Validate the wheel is importable + grpcio-free before publishing:

python -m pip install dist/pyspark_connect_web-*.whl
python -c "import pyspark_connect_web; print(pyspark_connect_web.__name__)"
# grpcio must NOT be a transitive dependency:
python - <<'PY'
import importlib.metadata as m
reqs = m.requires("pyspark-connect-web") or []
assert not any("grpcio" in r for r in reqs), reqs
print("OK: no grpcio in wheel requirements")
PY

Install in the browser (Pyodide / JupyterLite)

In the Pyodide worker (see worker/worker_bootstrap.js), micropip installs the wheel by URL alongside the pinned runtime deps:

import micropip
await micropip.install("protobuf>=7")
await micropip.install("googleapis-common-protos>=1.56.4")
# Slim Spark Connect client; deps=False (grpcio/grpcio-status are shimmed).
await micropip.install("https://<your-lite-origin>/pyspark_client-4.1.2-py3-none-any.whl", deps=False)
await micropip.install("https://<your-lite-origin>/pyspark_connect_web-<version>-py3-none-any.whl")

scripts/build_site.sh copies the freshly built wheel into the JupyterLite output root so it is served from the same (cross-origin-isolated) origin as the page - important under COEP credentialless (the worker cannot import a cross-origin CDN wheel, so it must be served same-origin). worker_bootstrap.js reads the wheel URL from self.PCW_WHEEL_URL (default: the wheel served at the site root).

Then, in a notebook cell:

import pyspark_connect_web as pcw
pcw.install()          # idempotent; monkey-patches the Connect stub
from pyspark.sql import SparkSession
spark = SparkSession.builder.remote("sc://<host>:8081/;transport=grpcweb").getOrCreate()

Version pins (the load-bearing ones)

Thing Pin Why
pyspark (browser + dev) >=4.0 - reattachable execute present; install() raises outside the range
Pyodide >=0.28 / Python 3.13 CONTRIBUTING.md; provides pyarrow>=22, pandas, numpy, protobuf>=7
build ==1.2.2 wheel build (scripts/build_site.sh, Makefile)
jupyterlite-core ==0.6.4 jupyter lite CLI (scripts/build_site.sh)
jupyterlite-pyodide-kernel ==0.6.1 Pyodide kernel for the lite site
Envoy envoyproxy/envoy:v1.31-latest grpc_web filter + v3 HttpProtocolOptions
Spark Connect server apache/spark:4.1.2 matches the pyspark range

Release checklist

Pre-release:

  • [ ] make test green (unit; no browser, no grpcio).
  • [ ] make validate-deploy green (YAML parse + COOP/COEP + no wildcard prod CORS).
  • [ ] make lint green (ruff check + format).
  • [ ] Bump version in pyproject.toml (drop the .devN suffix for a real release).
  • [ ] appVersion in jupyterlite/jupyter-lite.json and PCW_WHEEL_URL default in worker/worker_bootstrap.js reference the same version.
  • [ ] make wheel + the wheel-import / no-grpcio check above pass.
  • [ ] make site builds _output with the wheel + _headers present.
  • [ ] e2e against a live stack: E2E_REQUIRE_STACK=1 make e2e green (the full the design notes v0 matrix).
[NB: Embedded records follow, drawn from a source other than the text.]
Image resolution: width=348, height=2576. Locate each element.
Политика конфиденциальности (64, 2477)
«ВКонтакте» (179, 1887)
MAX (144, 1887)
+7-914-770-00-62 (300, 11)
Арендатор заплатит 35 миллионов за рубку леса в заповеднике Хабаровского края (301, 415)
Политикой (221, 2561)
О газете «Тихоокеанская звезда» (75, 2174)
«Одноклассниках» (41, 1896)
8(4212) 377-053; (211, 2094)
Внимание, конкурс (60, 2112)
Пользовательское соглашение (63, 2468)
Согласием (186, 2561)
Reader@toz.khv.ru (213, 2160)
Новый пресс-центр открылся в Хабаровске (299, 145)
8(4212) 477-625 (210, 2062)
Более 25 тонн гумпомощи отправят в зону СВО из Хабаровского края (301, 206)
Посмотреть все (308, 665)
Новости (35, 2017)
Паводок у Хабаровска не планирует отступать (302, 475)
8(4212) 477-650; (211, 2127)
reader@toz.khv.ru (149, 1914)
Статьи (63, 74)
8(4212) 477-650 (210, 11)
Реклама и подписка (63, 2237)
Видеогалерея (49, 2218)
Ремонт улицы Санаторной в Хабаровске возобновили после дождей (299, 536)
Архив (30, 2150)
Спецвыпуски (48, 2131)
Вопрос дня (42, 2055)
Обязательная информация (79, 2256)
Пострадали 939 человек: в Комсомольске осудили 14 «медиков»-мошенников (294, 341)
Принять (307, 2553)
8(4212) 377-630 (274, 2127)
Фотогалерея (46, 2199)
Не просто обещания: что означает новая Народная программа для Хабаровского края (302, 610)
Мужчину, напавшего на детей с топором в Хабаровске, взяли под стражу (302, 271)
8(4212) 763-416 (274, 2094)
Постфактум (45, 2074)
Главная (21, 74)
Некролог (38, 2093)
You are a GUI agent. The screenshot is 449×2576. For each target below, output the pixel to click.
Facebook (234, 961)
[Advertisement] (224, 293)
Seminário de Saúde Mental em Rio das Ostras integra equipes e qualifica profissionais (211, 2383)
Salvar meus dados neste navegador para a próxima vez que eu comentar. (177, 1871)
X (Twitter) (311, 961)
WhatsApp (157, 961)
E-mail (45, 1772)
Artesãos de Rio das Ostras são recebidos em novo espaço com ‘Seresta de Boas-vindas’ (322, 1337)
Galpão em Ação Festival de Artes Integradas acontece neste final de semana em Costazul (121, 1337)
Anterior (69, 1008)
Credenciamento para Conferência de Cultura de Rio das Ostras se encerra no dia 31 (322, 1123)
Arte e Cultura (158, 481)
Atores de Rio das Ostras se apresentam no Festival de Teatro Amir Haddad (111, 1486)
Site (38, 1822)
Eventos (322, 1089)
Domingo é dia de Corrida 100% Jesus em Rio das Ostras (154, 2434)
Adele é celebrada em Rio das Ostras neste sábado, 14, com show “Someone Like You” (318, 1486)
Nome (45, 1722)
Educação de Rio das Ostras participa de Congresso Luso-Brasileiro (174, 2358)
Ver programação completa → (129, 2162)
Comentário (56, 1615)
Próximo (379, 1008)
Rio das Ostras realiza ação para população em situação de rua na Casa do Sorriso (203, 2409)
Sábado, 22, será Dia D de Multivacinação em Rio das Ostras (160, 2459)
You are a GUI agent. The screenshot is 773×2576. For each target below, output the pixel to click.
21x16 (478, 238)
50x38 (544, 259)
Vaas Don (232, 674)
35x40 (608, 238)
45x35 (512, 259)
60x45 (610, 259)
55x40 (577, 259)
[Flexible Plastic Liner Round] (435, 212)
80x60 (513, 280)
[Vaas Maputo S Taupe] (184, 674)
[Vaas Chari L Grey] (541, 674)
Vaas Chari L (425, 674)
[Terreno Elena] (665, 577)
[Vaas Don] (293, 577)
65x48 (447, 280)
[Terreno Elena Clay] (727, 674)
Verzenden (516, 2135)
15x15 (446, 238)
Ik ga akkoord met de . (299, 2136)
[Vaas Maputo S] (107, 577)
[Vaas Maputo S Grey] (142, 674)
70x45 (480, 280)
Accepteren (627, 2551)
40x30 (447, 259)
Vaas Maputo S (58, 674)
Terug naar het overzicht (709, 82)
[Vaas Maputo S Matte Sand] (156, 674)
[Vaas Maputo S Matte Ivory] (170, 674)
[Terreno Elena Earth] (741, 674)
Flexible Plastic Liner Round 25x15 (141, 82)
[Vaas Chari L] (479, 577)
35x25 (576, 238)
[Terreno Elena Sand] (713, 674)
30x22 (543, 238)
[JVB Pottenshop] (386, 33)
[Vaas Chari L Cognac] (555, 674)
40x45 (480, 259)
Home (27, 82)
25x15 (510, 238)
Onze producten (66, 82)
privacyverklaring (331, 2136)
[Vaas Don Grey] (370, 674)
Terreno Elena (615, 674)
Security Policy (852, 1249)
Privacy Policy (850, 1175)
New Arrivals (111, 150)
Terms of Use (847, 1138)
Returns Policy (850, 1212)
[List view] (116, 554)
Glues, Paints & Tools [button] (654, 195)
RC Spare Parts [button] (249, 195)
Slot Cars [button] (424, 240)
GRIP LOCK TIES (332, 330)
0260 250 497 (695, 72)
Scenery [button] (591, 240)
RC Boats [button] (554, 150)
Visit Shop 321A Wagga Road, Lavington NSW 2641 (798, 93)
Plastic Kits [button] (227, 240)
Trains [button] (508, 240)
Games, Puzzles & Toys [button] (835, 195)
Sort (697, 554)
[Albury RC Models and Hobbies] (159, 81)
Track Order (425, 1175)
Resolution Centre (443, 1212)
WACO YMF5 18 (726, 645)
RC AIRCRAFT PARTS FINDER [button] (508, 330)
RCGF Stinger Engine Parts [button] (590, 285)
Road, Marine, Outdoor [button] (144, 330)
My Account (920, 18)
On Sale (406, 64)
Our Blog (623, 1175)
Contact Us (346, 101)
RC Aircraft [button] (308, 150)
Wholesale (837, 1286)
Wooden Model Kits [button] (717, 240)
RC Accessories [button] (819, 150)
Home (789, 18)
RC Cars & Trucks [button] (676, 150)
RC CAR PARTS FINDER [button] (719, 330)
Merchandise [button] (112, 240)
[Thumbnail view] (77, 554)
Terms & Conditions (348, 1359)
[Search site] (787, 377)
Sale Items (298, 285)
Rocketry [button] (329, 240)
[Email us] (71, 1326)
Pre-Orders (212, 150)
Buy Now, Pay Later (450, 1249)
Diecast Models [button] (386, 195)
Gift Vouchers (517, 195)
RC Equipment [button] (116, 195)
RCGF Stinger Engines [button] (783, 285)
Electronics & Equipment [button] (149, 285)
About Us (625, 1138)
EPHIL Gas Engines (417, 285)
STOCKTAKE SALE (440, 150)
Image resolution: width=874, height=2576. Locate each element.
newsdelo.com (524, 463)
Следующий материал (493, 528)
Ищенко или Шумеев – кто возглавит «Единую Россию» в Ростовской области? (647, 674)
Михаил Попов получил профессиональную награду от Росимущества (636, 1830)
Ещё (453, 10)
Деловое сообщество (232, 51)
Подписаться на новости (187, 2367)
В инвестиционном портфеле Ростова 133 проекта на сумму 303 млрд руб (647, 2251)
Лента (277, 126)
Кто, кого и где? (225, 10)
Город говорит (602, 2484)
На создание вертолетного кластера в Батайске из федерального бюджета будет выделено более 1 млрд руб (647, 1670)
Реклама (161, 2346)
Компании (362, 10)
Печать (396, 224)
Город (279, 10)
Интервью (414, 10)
Skip-only runs do not count as a release gate.

Publish:

  • [ ] Tag the release (vX.Y.Z); CI builds the wheel on the tag.
  • [ ] (If publishing to an index) twine check dist/* then upload. The package name on the index is pyspark-connect-web; the import name is pyspark_connect_web.
  • [ ] Publish the built _output site to the cross-origin-isolated host (Envoy/static, or a Pages host that honours _headers).
  • [ ] Smoke-test the published site: open it, confirm crossOriginIsolated === true, run the demo notebook end to end against a reachable Connect server.

Post-release:

  • [ ] Update README.md status if the milestone changed.
  • [ ] File a `the project notes note for anything that surprised you.